Die Medien sind derzeit voll von Horror-Szenarien hinsichtlich der deutschen Wirtschaft. Während die großen Industriebetriebe, unterstützt von bezahlten Lobbyisten, es gut verstehen, den Staat zur Kasse zu bitten, lässt man einige Branchen über die Klinge springen. Was nützt einem Gastronomie-Betrieb eine Steuerstundung? Die teilweise gewährte Soforthilfe entspricht eher einem Sterbegeld. Der Insolvenzverwalter eines pleite gegangenen Gastronomie- oder Hotelbetriebes wird sich kaum mit etwaigen Schadensersatzansprüche gegen den Staat herumplagen.

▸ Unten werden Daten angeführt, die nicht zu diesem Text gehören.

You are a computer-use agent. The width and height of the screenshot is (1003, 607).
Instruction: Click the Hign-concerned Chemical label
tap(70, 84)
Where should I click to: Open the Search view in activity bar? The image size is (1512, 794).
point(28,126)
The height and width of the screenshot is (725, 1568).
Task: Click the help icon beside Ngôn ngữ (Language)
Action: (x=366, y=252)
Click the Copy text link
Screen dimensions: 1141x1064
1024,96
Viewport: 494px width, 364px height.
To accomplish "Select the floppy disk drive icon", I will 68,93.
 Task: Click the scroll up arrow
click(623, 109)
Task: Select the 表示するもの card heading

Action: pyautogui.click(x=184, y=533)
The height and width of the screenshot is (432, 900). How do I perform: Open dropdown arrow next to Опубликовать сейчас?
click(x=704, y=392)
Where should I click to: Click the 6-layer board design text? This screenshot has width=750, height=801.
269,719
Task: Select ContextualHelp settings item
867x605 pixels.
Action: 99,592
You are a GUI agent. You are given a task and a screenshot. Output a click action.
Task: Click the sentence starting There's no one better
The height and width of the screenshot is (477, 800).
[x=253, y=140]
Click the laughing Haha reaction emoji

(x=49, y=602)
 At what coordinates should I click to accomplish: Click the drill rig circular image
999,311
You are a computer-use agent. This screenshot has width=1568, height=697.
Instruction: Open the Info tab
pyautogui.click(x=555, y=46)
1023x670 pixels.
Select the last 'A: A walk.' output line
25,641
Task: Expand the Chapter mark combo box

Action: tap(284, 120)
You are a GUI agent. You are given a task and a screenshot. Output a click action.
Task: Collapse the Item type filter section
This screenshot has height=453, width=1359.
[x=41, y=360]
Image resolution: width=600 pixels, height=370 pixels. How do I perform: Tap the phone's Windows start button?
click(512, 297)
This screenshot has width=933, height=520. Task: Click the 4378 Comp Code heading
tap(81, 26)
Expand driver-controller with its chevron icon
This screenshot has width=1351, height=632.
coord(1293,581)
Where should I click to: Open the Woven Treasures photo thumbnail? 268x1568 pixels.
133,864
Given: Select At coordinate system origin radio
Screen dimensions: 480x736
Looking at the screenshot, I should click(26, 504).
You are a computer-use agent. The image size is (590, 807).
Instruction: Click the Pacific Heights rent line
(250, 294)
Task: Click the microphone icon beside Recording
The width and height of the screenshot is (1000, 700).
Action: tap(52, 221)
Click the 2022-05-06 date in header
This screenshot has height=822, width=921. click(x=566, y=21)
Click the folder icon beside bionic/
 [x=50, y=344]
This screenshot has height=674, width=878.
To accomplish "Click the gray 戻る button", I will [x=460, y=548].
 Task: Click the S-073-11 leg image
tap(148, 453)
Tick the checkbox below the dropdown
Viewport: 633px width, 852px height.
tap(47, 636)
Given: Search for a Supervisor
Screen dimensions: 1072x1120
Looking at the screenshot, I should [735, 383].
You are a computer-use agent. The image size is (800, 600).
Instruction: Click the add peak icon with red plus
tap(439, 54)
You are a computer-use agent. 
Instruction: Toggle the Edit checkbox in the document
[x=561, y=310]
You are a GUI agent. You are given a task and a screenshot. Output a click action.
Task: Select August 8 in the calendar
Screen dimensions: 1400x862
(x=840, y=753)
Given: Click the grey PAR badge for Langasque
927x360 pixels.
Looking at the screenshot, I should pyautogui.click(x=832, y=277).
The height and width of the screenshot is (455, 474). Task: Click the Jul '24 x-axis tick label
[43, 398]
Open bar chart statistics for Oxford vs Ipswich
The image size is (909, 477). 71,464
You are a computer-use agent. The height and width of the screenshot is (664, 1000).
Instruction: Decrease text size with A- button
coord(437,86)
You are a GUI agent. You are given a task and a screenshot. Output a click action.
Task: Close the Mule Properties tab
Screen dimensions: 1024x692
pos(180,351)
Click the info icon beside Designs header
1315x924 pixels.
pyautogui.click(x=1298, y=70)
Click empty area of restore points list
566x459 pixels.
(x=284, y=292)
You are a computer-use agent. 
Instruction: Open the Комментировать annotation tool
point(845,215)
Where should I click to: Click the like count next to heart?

Der Staat ist offenbar bereit, die drohende Pleitewelle bei vielen Selbständigen als Kollateralschaden einfach hinzunehmen. Wo kein Kläger, da kein Richter! 

 

Das Infektionsschutzgesetz sieht eine Entschädigung vor, wenn durch die behördlichen Maßnahmen"... ein anderer, nicht nur unwesentlicher Vermögensnachteil verursacht wird..."( § 65 IfSG).

Jede Person und erst recht jeder Unternehmer sollte JETZT für sich seine Lebenssituation überdenken und einen Handlungsplan aufstellen: was muss ich tun, um möglichst unbeschadet vor allem wirtschaftlich zu überleben?  Nach dem Notfallplan kommt der Handlungsplan, der über einen langen Zeitraum wahrscheinlich monatlich oder wöchentlich angepasst werden muss. Und weiter wichtig: kühlen Kopf bewahren. Diejenigen die das nicht tun, laufen Gefahr in Panik zu geraten. Die Pandemie und ihre Folgen werden länger dauern, als die meisten annehmen. Das kann man alles nachlesen in der Risikoanalyse „Pandemie“ der Bundesregierung 2012. Diese Analyse Ist das Ausgangspapier, an das sich die Bundesregierung derzeit hält, quasi der Spickzettel für diese Krise. Entworfen wurde das Papier zum Bevölkerungsschutz bei einer weltweiten Pandemie durch Virus "Modi-SARS", erarbeitet und voraus berechnet vom RKI (Robert-Koch-Institut).

Dort ist sehr genau beschrieben, was zur Zeit passiert. Wird so schnell kein Impfstoff gefunden, wird auch die weitere Entwicklung vermutlich wie errechnet ablaufen. Wahrscheinlich gibt es nach der ersten Welle, der erst zum Jahresende abebbt noch eine zweite Welle (nach etwa 400 Tagen) und eine dritte Welle (nach 750 Tagen). Die letzte Welle ist nach drei Jahren durch.

Haftsachen werden trotz Corona weiterverhandelt. Das Landgericht Konstanz tagt seit dem 9. April hinter Plexiglaswänden und mit Mundschutz. Wer das Gericht betritt, muss sich auf Fieber messen lassen. Die Öffentlichkeit (Zuschauer) sind ebenfalls durch eine Plexiglaswand von den Gerichtsbeteiligen getrennt. Zwischen jedem Stuhl muss ein Platz (vielleicht auch bald zwei) frei bleiben.

 

Bislang befand sich hinter jeder Maske hinter der Maske jeweils der richtige Angeklagte. Aber wie macht sich ein Gericht sich ein Bild von einem Angeklagten, der sich in einer gänzlichen Ausnahmesituation befindet?